I don’t know what to write this week, so we’re just going to start writing and see what comes out. Usually I have an idea by midweek, but this week – nada. My brain’s been a bit scattered and preoccupied, and with three months left in the year, I have this weird sense of “I’ve still got plenty of time” and “I’m running out of time.”
How about some dance-related stuff?
Teacher and I are slowly (very slowly) but surely working on Open choreography for Waltz. Despite a body that may appear strong and flexible, it is not very good at leg lifts or back bends. Guess what we have in our choreo?
Of course, it’s Open so there are no rules that say we must include those kinds of moves, but I like them in there. Now I just have to get my body conditioned to do them. I did discover a YouTube channel that will help me do that called Lazy Dancer Tips. I tried her Improve Extensions workout on Saturday (the 30 minute one) and I almost died. But I finished it! Only had to pause a few times.
I know improvement is not going to happen overnight, so I’m telling myself ahead of time to be patient and to not set unrealistic expectations. If I stay persistent and consistent in this work like I am with my solo practice, it’ll happen.
I’m also trying to consistently go to a Zumba class every week. One ballroom lesson a week is a drag, frankly, and Zumba is only $7. I still get to dance with other people at least, and it’s more of a “let loose” environment than ballroom, so it’s really great stress relief.
This definitely feels like a hard stop after competing five times in eight months. “Oh, you won a World Champion title? Ok, you’re done, stop now.” I haven’t stopped though; the pace of the new chapter is just starting out slowly. Again, I have to tell myself to be patient and don’t lay off the training just because I don’t have a comp around the corner.
I’m reminded of 2016 when a major Life challenge forced me to take a break from competing for basically the entire year. I did one local comp in February 2016 and that was it.
Back then, we started working on Rhythm. It was something different and something I wanted to do, and there was plenty to work on so I wouldn’t get bored (like I could have if we just kept working on the four Smooth dances without getting to perform them at comps). Now we’re working on Open Smooth, something different, fun and challenging. Plenty to work on and develop while I figure out when I’ll be able to compete again.
Some of the “I have all of the time/I have no time” feelings rise to the surface. My best guess right now is I won’t be able to compete again until April. That gives us six to seven months to develop four Open routines. That seems like a lot of time, right? But if I’m not able to shift back to two lessons a week in that time, it’s not much time at all. I’d only have about four lessons a month, assuming we fit in a lesson every week even when Teacher had competitions. That’s three hours a month. Now, six to seven months feels like no time. Hmmmm.

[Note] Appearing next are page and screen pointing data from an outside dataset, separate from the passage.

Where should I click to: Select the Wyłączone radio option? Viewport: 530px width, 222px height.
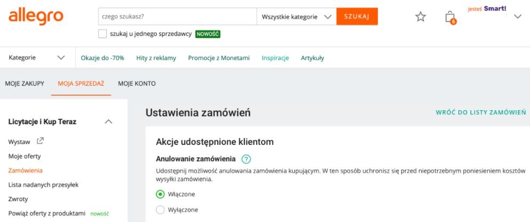(x=160, y=210)
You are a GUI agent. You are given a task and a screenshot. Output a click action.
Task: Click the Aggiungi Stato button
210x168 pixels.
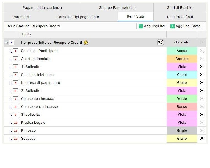coord(185,26)
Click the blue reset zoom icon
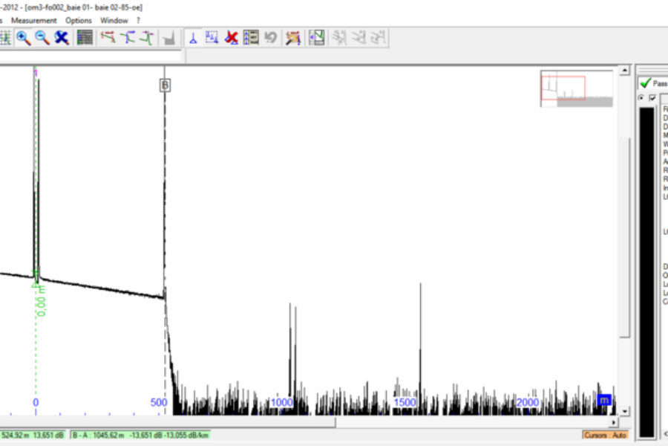668x446 pixels. tap(62, 37)
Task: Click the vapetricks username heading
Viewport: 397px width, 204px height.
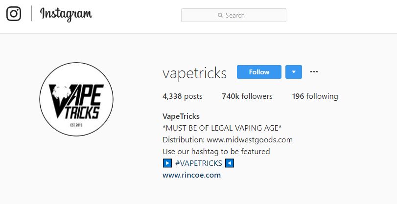Action: coord(194,73)
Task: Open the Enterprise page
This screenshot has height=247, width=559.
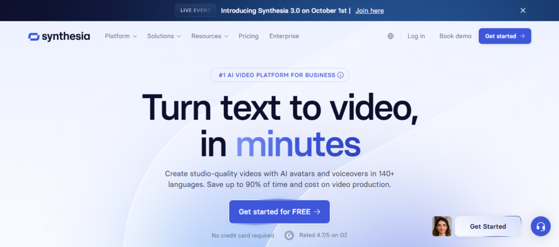Action: click(284, 36)
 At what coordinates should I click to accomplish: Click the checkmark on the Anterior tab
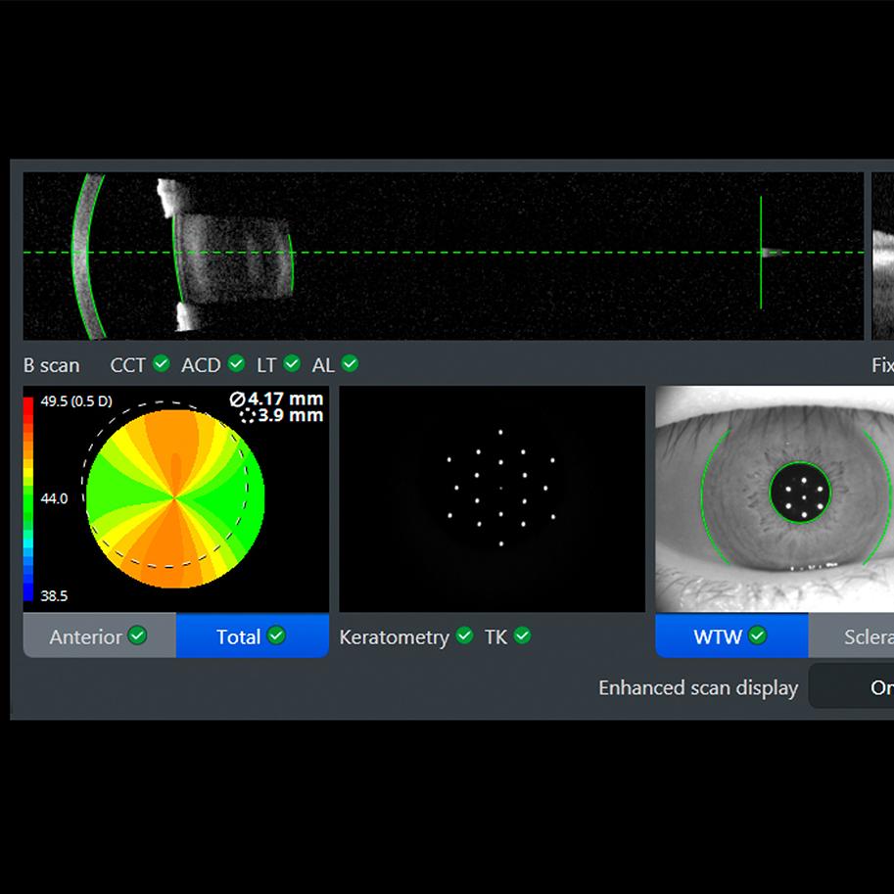click(135, 636)
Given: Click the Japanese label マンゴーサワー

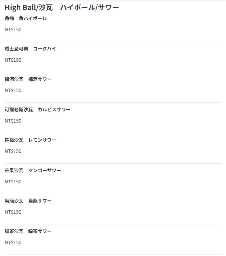Looking at the screenshot, I should click(45, 170).
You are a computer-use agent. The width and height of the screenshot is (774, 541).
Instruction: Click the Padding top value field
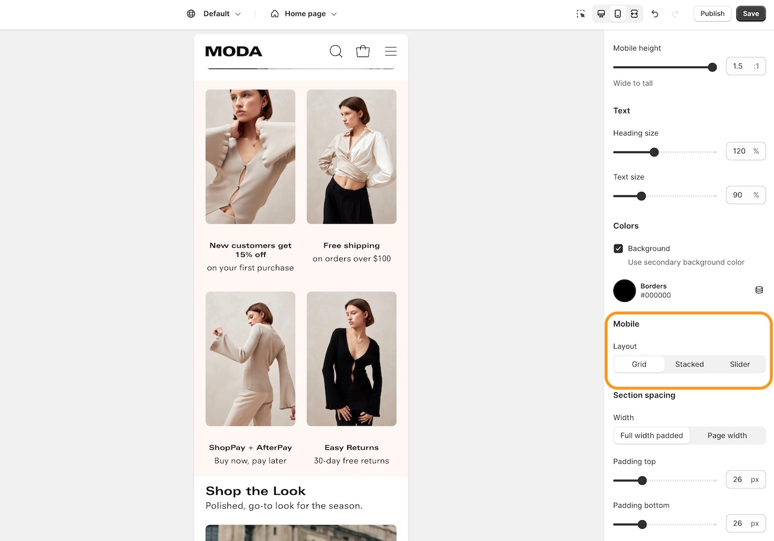(738, 479)
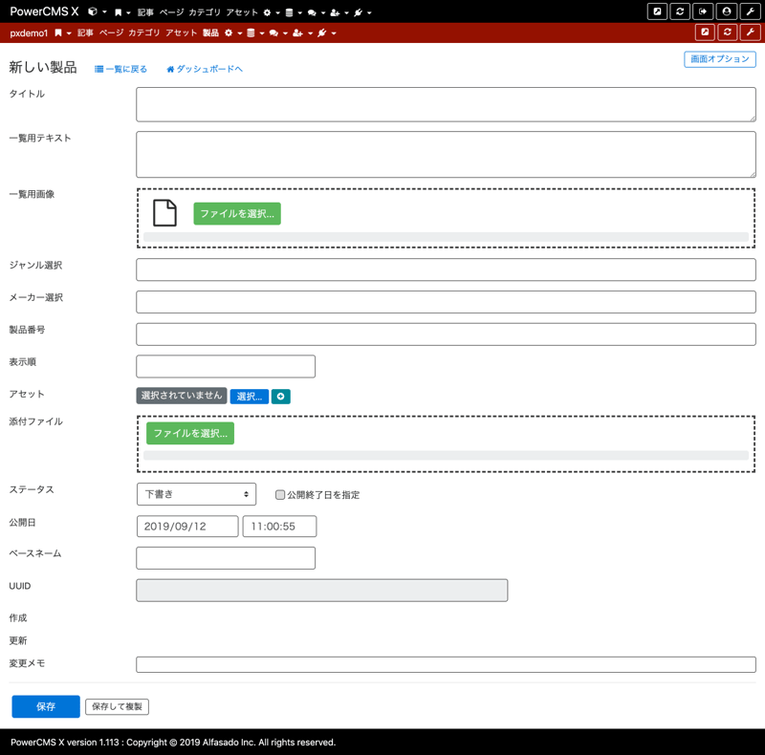Click the logout icon in the top bar
Image resolution: width=765 pixels, height=755 pixels.
click(703, 11)
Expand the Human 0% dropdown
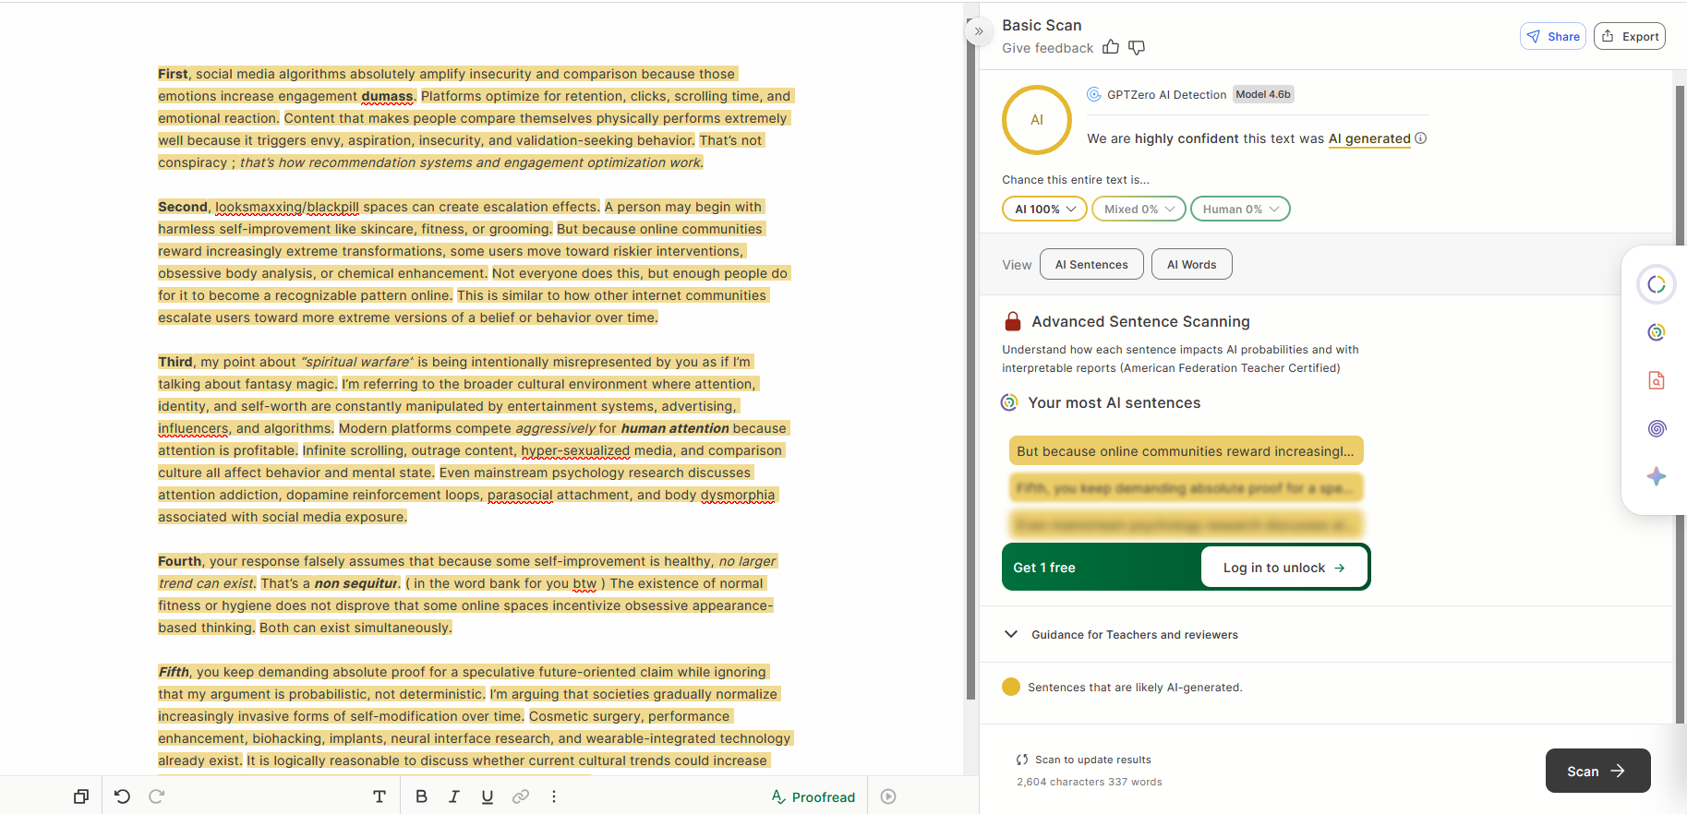This screenshot has height=814, width=1687. click(1240, 209)
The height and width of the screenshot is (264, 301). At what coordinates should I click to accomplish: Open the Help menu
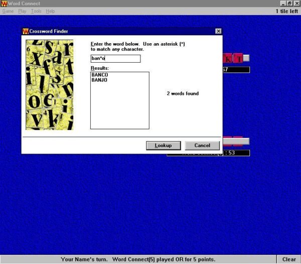(x=50, y=11)
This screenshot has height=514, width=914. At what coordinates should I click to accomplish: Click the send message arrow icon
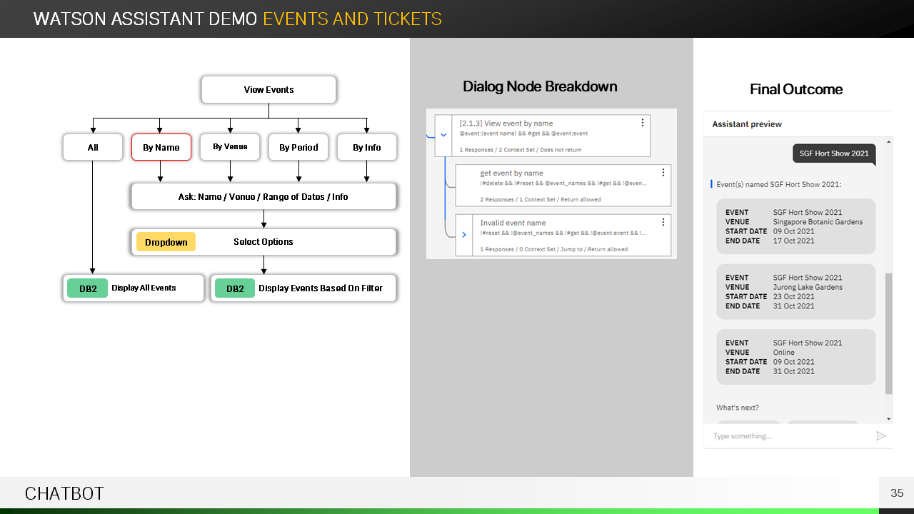click(880, 435)
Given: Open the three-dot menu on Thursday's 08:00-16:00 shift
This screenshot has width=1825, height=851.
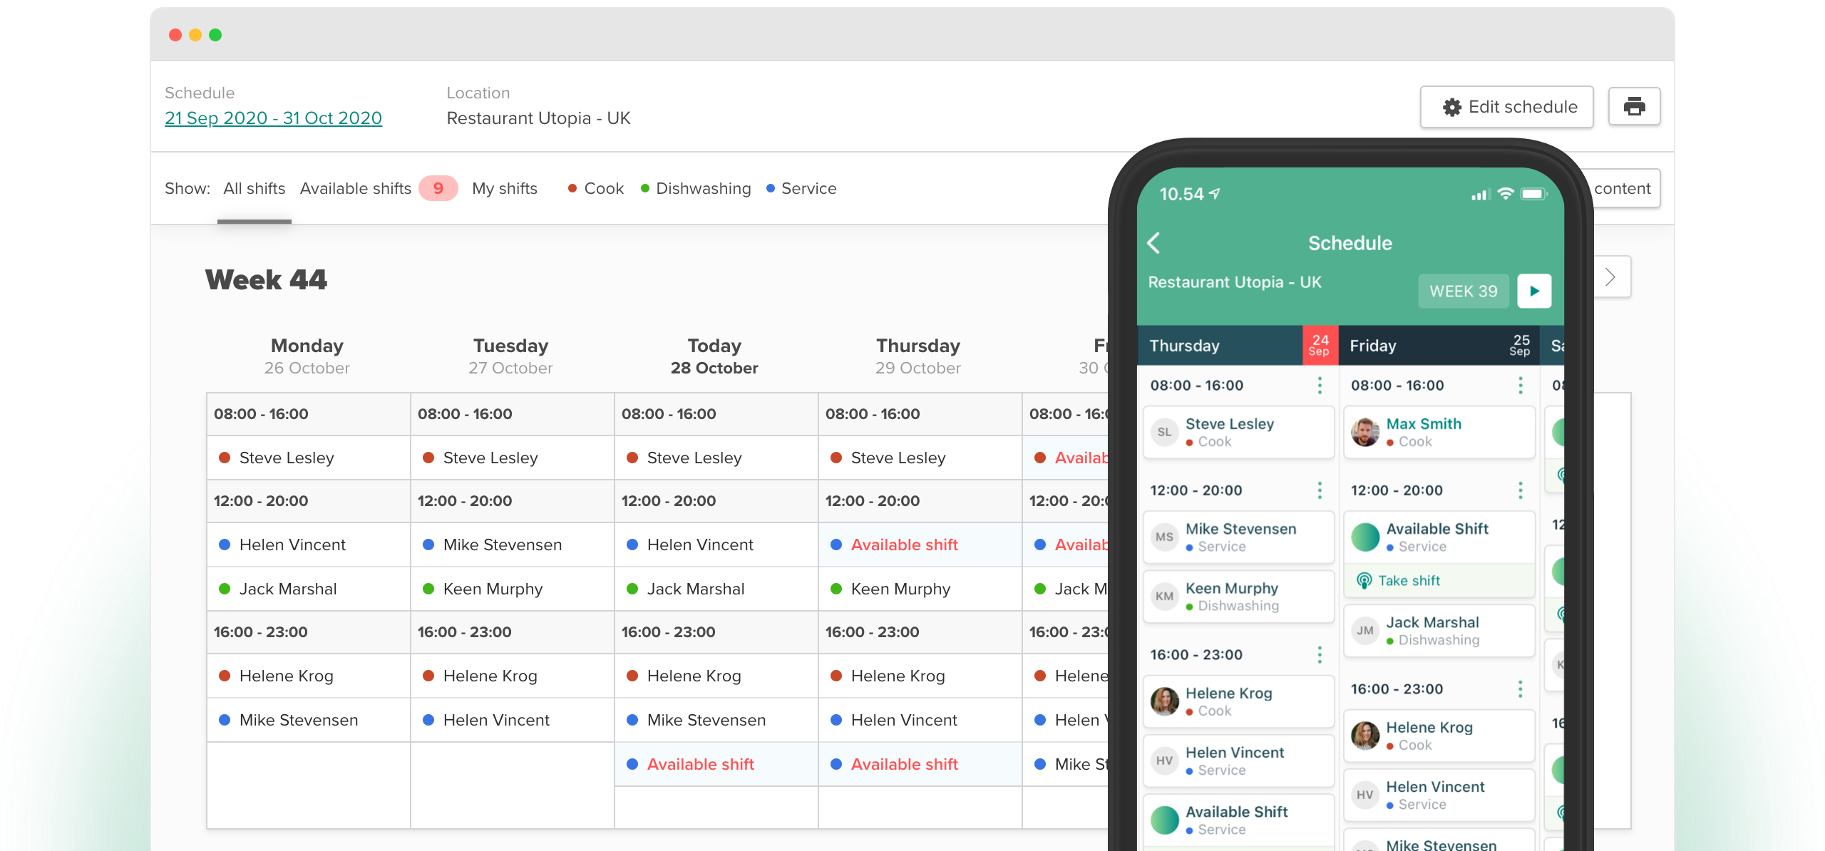Looking at the screenshot, I should [1321, 386].
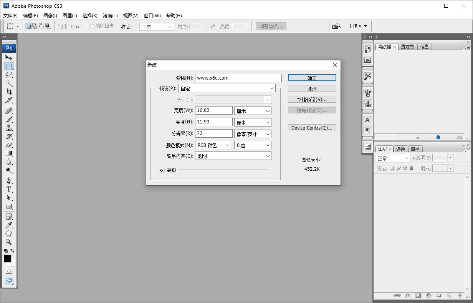473x303 pixels.
Task: Open the History panel icon
Action: 367,50
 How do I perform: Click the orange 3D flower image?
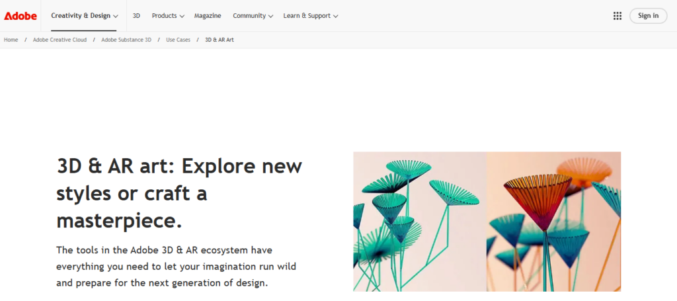(x=553, y=221)
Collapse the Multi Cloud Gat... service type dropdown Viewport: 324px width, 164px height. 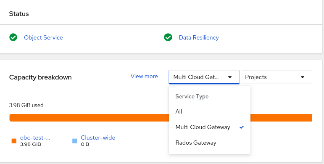204,77
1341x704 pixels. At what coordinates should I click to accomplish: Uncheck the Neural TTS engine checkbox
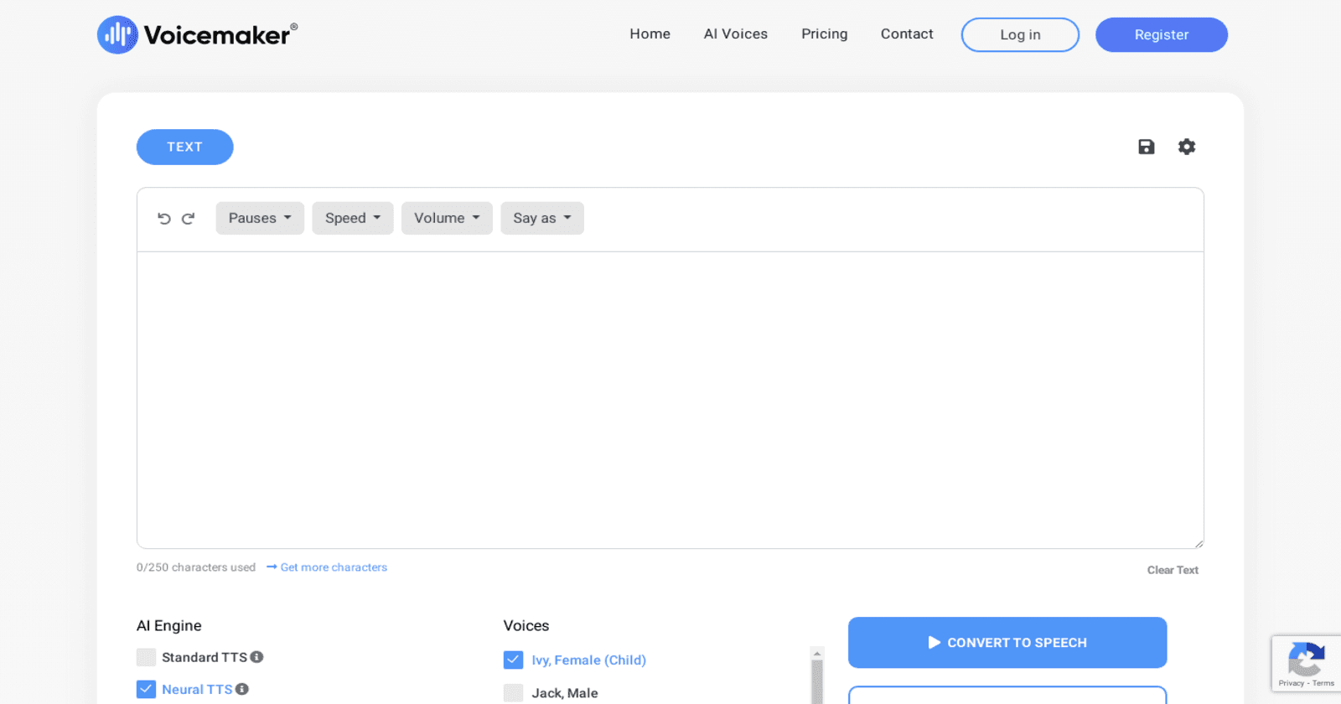(x=147, y=689)
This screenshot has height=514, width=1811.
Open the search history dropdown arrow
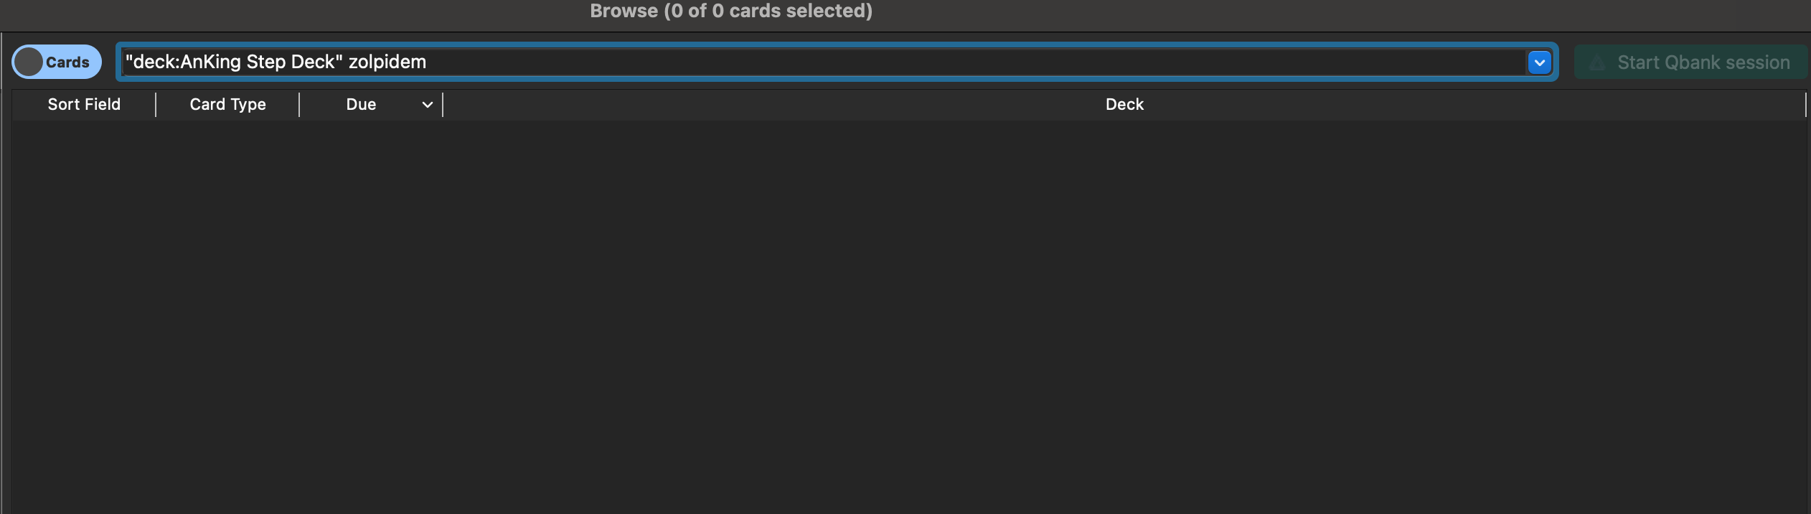[x=1539, y=62]
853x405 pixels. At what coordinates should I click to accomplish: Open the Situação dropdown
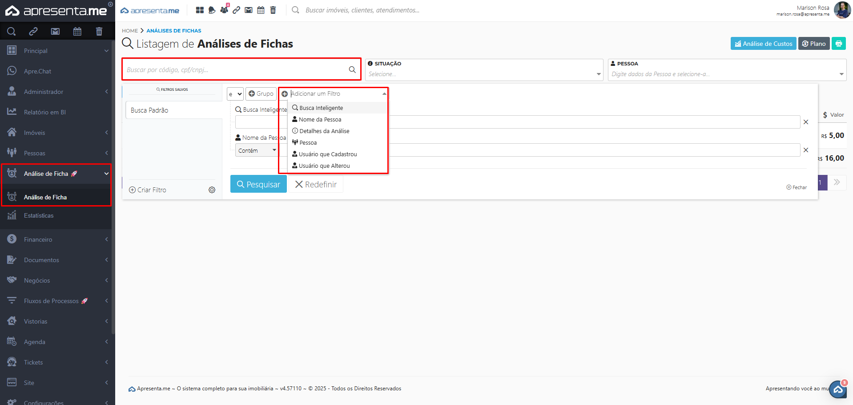pos(484,74)
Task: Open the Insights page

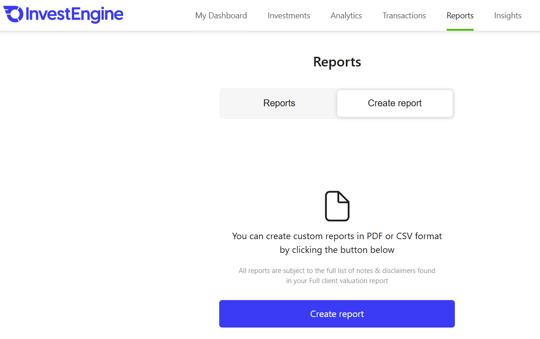Action: 508,16
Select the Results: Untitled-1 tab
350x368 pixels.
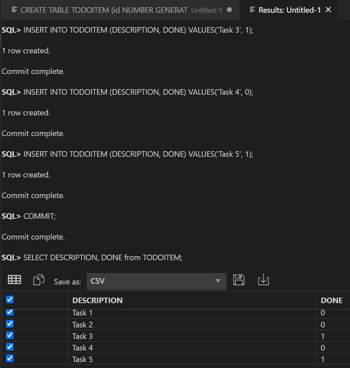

So much can happen in that timeframe. Often, when you’re working hard at something, it feels like you’re barely making any progress until something suddenly shifts and the final pieces fall into place. It’s like when you hear about those overnight successes, they forget to mention the years of work that led up to that “sudden” success.
I’m definitely in a slow-down period, working until all of the pieces fall into place. It feels weird because 2018 was going in 6th gear and then after Embassy Ball, I had to downshift all the way to 2nd. But it’s for real reasons. Moving up to Open means putting the breaks on competitions and breaking out a new drawing board for new routines. Non-dance issues also need to be addressed, and so I’m cutting back on lesson time. Reasons.
Patience and persistence are what I need now. Things will happen. I don’t know when and they probably won’t happen as quickly as I want, but they will happen. I just need to be ready for when they do.